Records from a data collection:
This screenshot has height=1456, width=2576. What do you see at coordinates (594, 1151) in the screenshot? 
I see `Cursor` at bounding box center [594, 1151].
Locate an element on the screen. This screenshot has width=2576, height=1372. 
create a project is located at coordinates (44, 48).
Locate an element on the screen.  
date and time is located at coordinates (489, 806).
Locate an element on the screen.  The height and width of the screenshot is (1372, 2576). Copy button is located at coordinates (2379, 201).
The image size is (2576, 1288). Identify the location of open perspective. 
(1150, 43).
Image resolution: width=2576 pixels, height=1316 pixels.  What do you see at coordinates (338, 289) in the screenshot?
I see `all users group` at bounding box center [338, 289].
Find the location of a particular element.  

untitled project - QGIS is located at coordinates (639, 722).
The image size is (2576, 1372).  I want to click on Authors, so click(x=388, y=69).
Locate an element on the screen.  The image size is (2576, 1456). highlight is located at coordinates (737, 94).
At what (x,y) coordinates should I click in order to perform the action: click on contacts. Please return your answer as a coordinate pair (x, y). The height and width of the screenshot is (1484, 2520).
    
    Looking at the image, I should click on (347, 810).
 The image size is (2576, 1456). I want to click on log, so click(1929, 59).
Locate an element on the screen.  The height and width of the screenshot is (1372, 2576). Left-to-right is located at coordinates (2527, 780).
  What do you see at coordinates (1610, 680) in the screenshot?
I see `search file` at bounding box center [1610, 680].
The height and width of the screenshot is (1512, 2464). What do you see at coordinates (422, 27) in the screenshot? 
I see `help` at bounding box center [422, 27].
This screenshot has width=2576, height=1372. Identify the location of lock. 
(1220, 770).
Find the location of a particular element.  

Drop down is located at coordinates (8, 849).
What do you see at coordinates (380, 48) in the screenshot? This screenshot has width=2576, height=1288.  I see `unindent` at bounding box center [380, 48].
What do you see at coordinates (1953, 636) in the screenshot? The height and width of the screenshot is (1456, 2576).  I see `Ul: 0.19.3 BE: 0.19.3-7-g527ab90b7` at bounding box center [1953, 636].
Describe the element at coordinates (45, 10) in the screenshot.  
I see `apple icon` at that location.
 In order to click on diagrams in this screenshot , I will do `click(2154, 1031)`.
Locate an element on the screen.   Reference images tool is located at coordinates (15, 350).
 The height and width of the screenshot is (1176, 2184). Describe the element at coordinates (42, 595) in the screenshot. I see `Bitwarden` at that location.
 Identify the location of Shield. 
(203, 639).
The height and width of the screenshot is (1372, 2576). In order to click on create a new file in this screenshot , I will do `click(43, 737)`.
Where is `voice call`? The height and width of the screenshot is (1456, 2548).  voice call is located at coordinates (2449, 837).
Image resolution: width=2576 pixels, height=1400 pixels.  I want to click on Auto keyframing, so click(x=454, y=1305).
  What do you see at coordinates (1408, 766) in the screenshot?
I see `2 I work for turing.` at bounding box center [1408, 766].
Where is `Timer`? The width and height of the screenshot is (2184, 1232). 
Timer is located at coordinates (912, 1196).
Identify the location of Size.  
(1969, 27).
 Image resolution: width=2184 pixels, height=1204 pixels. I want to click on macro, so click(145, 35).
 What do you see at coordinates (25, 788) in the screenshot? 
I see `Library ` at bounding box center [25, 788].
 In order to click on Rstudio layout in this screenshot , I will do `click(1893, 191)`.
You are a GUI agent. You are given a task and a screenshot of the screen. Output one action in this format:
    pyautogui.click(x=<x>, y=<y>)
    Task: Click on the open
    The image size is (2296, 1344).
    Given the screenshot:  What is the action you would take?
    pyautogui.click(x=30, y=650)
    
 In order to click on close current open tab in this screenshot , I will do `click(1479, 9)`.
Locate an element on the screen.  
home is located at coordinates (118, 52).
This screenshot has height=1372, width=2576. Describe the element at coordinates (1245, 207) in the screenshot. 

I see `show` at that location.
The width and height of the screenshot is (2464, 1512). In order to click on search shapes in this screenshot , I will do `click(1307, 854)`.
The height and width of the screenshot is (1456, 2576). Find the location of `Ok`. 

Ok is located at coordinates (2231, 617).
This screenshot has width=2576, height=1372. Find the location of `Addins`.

_TASK OBJECTIVE_.
Reproduce each of these entries exactly, line for line.

_RESULT OF THE EXERCISE_.
This screenshot has height=1456, width=2576. What do you see at coordinates (594, 1151) in the screenshot? 
I see `Cursor` at bounding box center [594, 1151].
Locate an element on the screen. This screenshot has width=2576, height=1372. 
create a project is located at coordinates (44, 48).
Locate an element on the screen.  
date and time is located at coordinates (489, 806).
Locate an element on the screen.  The height and width of the screenshot is (1372, 2576). Copy button is located at coordinates (2379, 201).
The image size is (2576, 1288). Identify the location of open perspective. 
(1150, 43).
Image resolution: width=2576 pixels, height=1316 pixels.  What do you see at coordinates (338, 289) in the screenshot?
I see `all users group` at bounding box center [338, 289].
Find the location of a particular element.  

untitled project - QGIS is located at coordinates (639, 722).
The image size is (2576, 1372).  I want to click on Authors, so click(x=388, y=69).
Locate an element on the screen.  The image size is (2576, 1456). highlight is located at coordinates (737, 94).
At what (x,y) coordinates should I click in order to perform the action: click on contacts. Please return your answer as a coordinate pair (x, y). The height and width of the screenshot is (1484, 2520).
    
    Looking at the image, I should click on (347, 810).
 The image size is (2576, 1456). I want to click on log, so click(1929, 59).
Locate an element on the screen.  The height and width of the screenshot is (1372, 2576). Left-to-right is located at coordinates (2527, 780).
  What do you see at coordinates (1610, 680) in the screenshot?
I see `search file` at bounding box center [1610, 680].
The height and width of the screenshot is (1512, 2464). What do you see at coordinates (422, 27) in the screenshot? 
I see `help` at bounding box center [422, 27].
This screenshot has width=2576, height=1372. Identify the location of lock. 
(1220, 770).
Find the location of a particular element.  

Drop down is located at coordinates (8, 849).
What do you see at coordinates (380, 48) in the screenshot? This screenshot has width=2576, height=1288.  I see `unindent` at bounding box center [380, 48].
What do you see at coordinates (1953, 636) in the screenshot? The height and width of the screenshot is (1456, 2576).  I see `Ul: 0.19.3 BE: 0.19.3-7-g527ab90b7` at bounding box center [1953, 636].
Describe the element at coordinates (45, 10) in the screenshot.  
I see `apple icon` at that location.
 In order to click on diagrams in this screenshot , I will do `click(2154, 1031)`.
Locate an element on the screen.   Reference images tool is located at coordinates (15, 350).
 The height and width of the screenshot is (1176, 2184). Describe the element at coordinates (42, 595) in the screenshot. I see `Bitwarden` at that location.
 Identify the location of Shield. 
(203, 639).
The height and width of the screenshot is (1372, 2576). In order to click on create a new file in this screenshot , I will do `click(43, 737)`.
Where is `voice call`? The height and width of the screenshot is (1456, 2548).  voice call is located at coordinates (2449, 837).
Image resolution: width=2576 pixels, height=1400 pixels.  I want to click on Auto keyframing, so click(x=454, y=1305).
  What do you see at coordinates (1408, 766) in the screenshot?
I see `2 I work for turing.` at bounding box center [1408, 766].
Where is `Timer`? The width and height of the screenshot is (2184, 1232). 
Timer is located at coordinates (912, 1196).
Identify the location of Size.  
(1969, 27).
 Image resolution: width=2184 pixels, height=1204 pixels. I want to click on macro, so click(145, 35).
 What do you see at coordinates (25, 788) in the screenshot? 
I see `Library ` at bounding box center [25, 788].
 In order to click on Rstudio layout in this screenshot , I will do `click(1893, 191)`.
You are a GUI agent. You are given a task and a screenshot of the screen. Output one action in this format:
    pyautogui.click(x=<x>, y=<y>)
    Task: Click on the open
    The image size is (2296, 1344).
    Given the screenshot:  What is the action you would take?
    pyautogui.click(x=30, y=650)
    
 In order to click on close current open tab in this screenshot , I will do `click(1479, 9)`.
Locate an element on the screen.  
home is located at coordinates (118, 52).
This screenshot has height=1372, width=2576. Describe the element at coordinates (1245, 207) in the screenshot. 

I see `show` at that location.
The width and height of the screenshot is (2464, 1512). In order to click on search shapes in this screenshot , I will do `click(1307, 854)`.
The height and width of the screenshot is (1456, 2576). Find the location of `Ok`. 

Ok is located at coordinates (2231, 617).
This screenshot has width=2576, height=1372. Find the location of `Addins`.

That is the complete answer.